I always loved that song. That line spoke to me the first time I ever heard it. But it’s been a while. The words floated on a cloud into my mind like an old friend come to visit after years away.
My Western Zodiac sign is Capricorn, an Earth sign. The older I get, the more I recognize myself in the description of this particular sign. I’m obsessively on time. I need to know what’s going on and don’t deal well with lack of planning on the part of others. I probably drive a lot of people crazy – especially the abundant number of Geminis who surround me.
But my Chinese sign is the Dragon. It’s the only mythological creature in the Chinese Zodiac. To me, that sign defines me even more than the Western one, but the two are always at odds with each other. I want terribly to be able to just let go and let my head float about in the atmosphere without a single thought for responsibility and logic. But I remain mostly grounded by my Earth sign. I think that inhibits my creativity and I’m trying to teach myself to stop allowing it to do so.

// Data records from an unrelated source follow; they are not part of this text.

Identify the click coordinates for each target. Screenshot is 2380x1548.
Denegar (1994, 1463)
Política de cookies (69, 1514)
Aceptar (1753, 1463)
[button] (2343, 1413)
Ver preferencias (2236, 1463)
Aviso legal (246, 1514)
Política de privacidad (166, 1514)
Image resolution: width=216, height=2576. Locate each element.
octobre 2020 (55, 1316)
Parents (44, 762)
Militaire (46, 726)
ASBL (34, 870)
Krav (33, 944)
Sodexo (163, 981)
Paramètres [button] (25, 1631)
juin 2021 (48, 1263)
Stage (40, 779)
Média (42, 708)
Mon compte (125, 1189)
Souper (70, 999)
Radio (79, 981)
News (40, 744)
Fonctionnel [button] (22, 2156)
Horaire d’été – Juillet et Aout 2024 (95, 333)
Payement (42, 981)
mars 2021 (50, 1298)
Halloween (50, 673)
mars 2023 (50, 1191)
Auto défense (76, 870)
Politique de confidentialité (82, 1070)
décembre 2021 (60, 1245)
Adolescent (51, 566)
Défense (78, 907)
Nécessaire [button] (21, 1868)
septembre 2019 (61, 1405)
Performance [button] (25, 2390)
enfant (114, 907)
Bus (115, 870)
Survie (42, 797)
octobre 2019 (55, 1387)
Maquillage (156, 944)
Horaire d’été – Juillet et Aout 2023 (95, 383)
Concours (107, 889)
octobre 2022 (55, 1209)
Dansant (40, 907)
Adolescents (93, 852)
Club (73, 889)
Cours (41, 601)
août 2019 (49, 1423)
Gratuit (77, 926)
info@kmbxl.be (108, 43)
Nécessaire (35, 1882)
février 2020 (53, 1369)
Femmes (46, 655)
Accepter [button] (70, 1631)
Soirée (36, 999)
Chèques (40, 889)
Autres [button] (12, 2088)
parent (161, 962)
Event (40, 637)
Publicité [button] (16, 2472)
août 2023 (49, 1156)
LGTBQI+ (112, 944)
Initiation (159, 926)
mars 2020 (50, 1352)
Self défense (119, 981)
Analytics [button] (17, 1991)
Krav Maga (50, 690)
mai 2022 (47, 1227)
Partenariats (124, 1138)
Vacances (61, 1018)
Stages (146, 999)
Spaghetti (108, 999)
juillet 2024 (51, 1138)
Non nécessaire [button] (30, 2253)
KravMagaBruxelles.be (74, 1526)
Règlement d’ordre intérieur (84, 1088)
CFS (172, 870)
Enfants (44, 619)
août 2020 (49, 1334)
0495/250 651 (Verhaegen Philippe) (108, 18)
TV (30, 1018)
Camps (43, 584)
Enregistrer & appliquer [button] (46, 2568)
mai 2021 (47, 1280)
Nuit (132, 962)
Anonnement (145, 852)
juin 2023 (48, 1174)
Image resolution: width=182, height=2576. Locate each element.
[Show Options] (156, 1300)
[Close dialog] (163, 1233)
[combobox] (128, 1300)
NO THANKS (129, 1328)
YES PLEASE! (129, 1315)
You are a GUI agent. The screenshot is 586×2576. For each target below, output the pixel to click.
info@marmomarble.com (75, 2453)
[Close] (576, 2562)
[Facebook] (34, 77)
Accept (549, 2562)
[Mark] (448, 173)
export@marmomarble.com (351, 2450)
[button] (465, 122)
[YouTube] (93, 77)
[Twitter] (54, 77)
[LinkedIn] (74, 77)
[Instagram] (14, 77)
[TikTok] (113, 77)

So, hearing that lyric yesterday was almost fortuitous, since I have spent the last two weeks making sure I create something new every day. After years and years of nothingness, I am finding something every day to write about here. And the thought of achieving my ultimate goal and freeing myself of the shackles of a 9-5 job just to pay the bills seems more and more of a possibility.
I want to make the real world a lie in my life. I want to rise above it.
And I believe, finally, that I will.